INPUT FOR THIS TASK

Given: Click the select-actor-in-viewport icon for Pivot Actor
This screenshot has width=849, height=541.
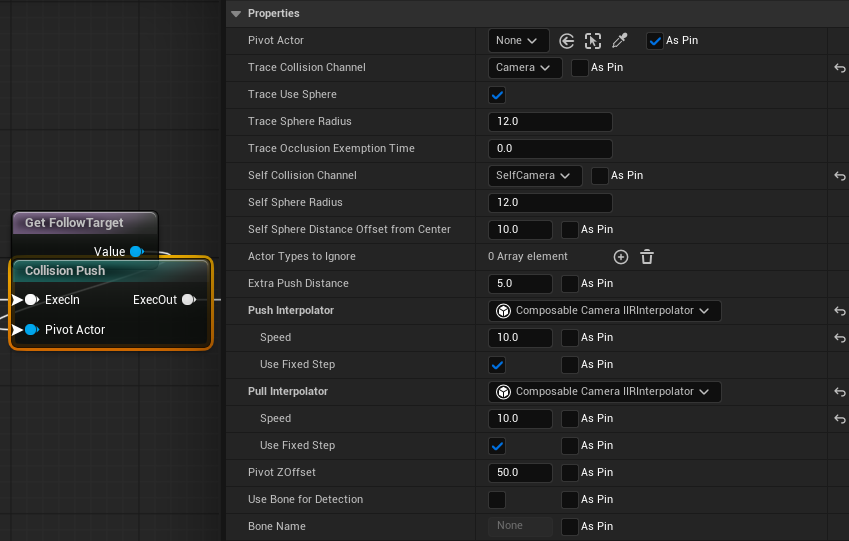Looking at the screenshot, I should [x=593, y=41].
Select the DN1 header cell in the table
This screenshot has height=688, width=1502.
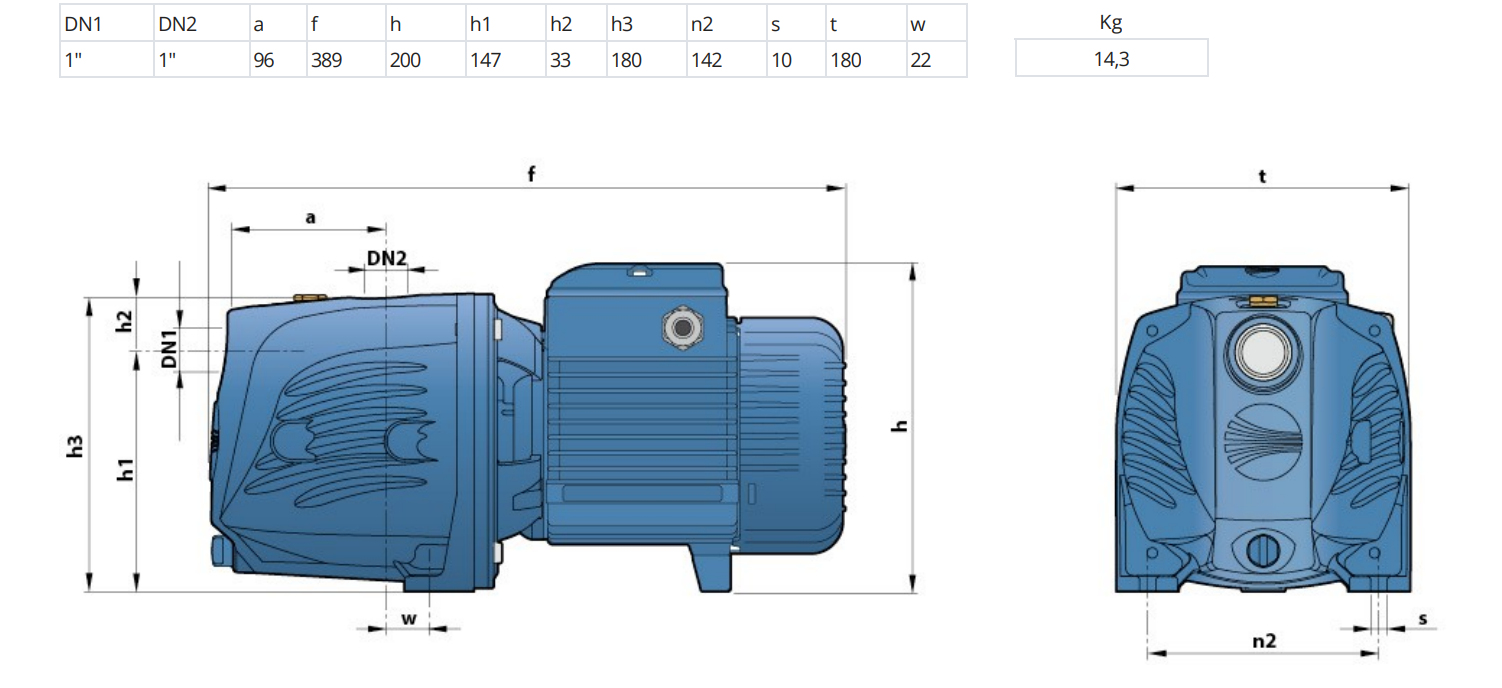tap(107, 24)
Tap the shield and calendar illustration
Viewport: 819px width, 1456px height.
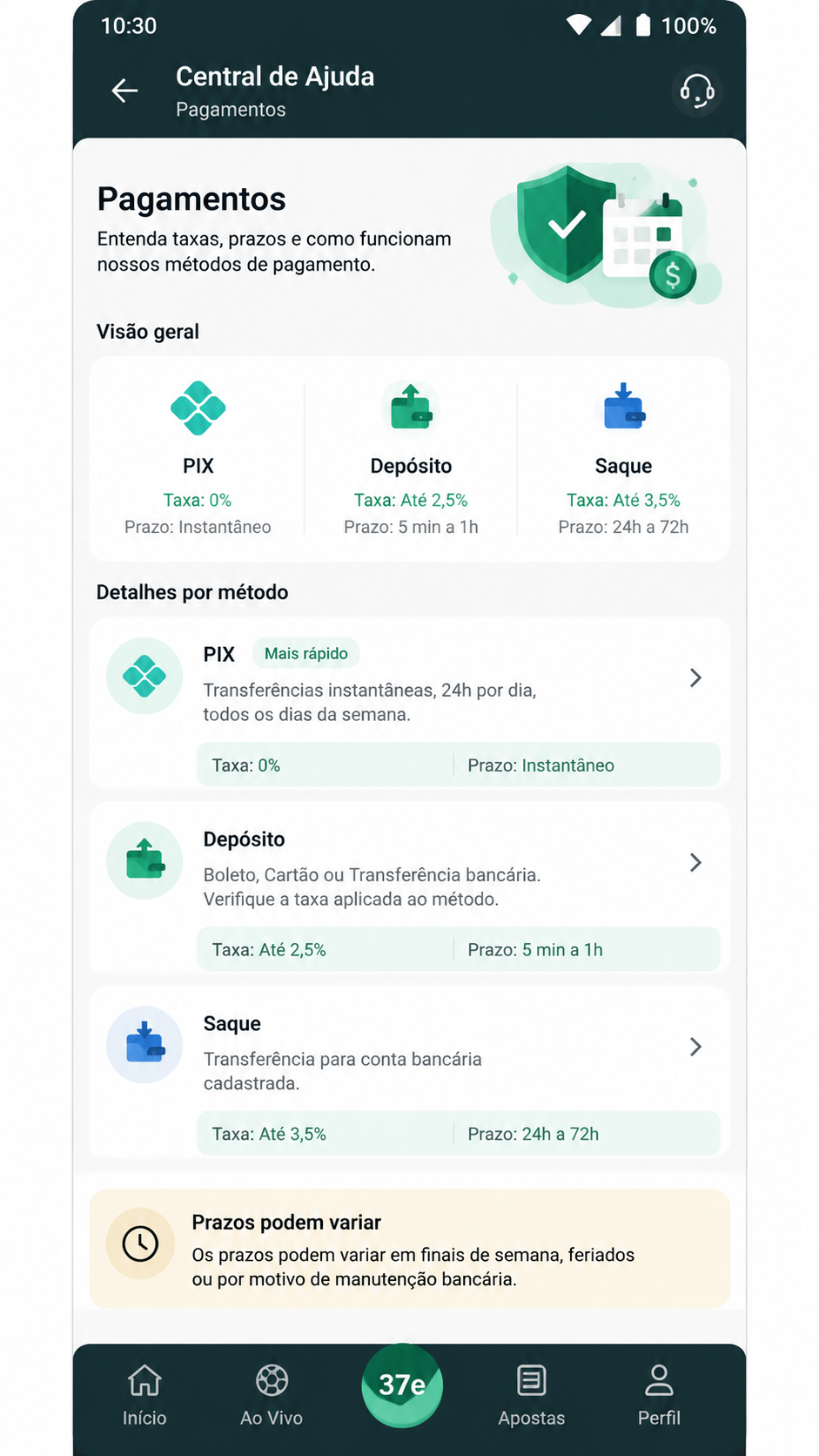click(607, 235)
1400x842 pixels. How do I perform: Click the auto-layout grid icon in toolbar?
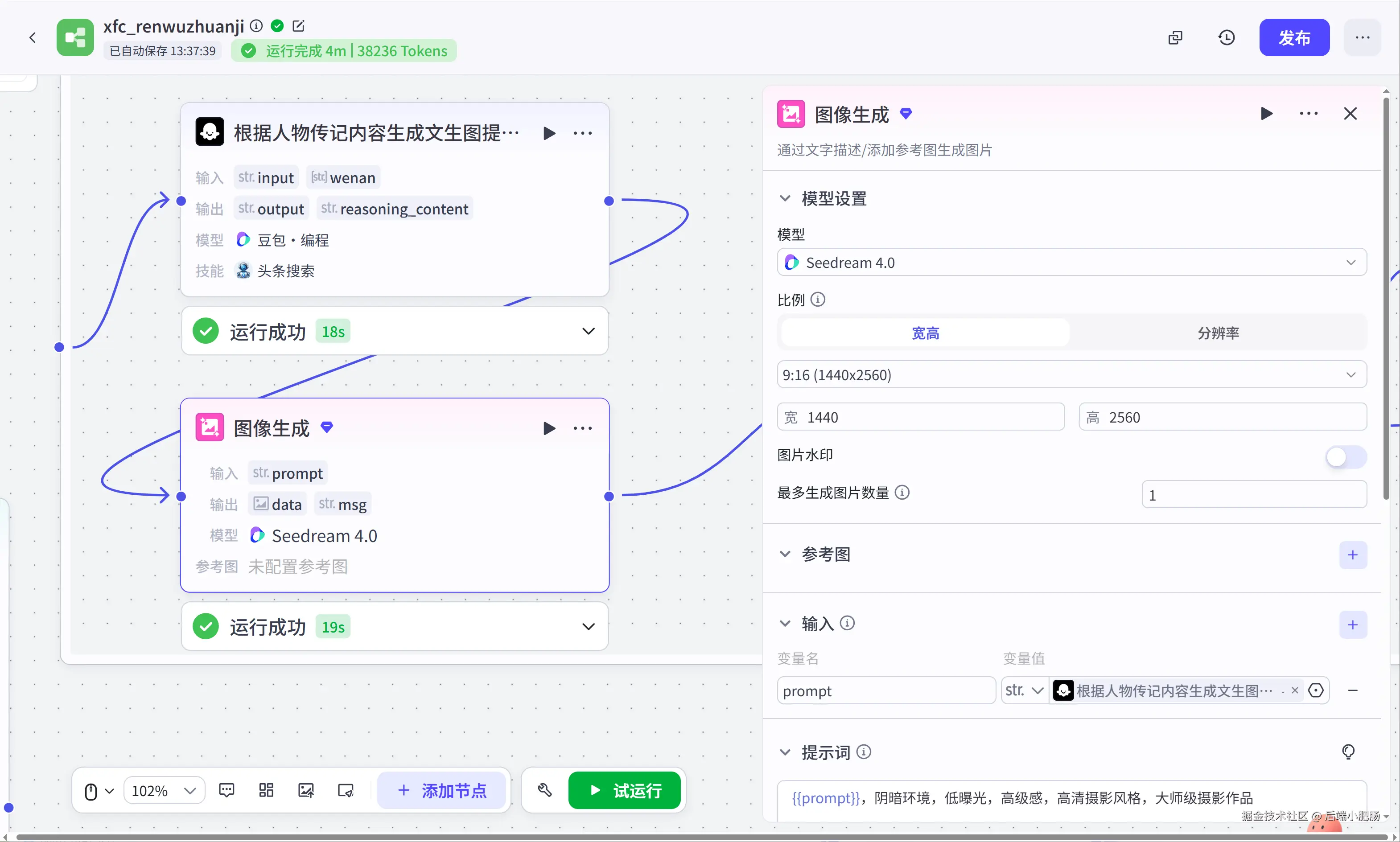pyautogui.click(x=266, y=790)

WHAT YOU WILL DO
Rewrite all the lines above, replacing every "icon" with "button" and keeping everything else the same. Leave the pictures out.

OUTPUT OF THE TASK
Given: Click the select-actor-in-viewport button for Pivot Actor
This screenshot has width=849, height=541.
Looking at the screenshot, I should [x=593, y=41].
Select the DN1 header cell in the table
This screenshot has height=688, width=1502.
tap(107, 24)
Tap the shield and calendar illustration
Viewport: 819px width, 1456px height.
click(607, 235)
1400x842 pixels. How do I perform: Click the auto-layout grid button in toolbar?
pyautogui.click(x=266, y=790)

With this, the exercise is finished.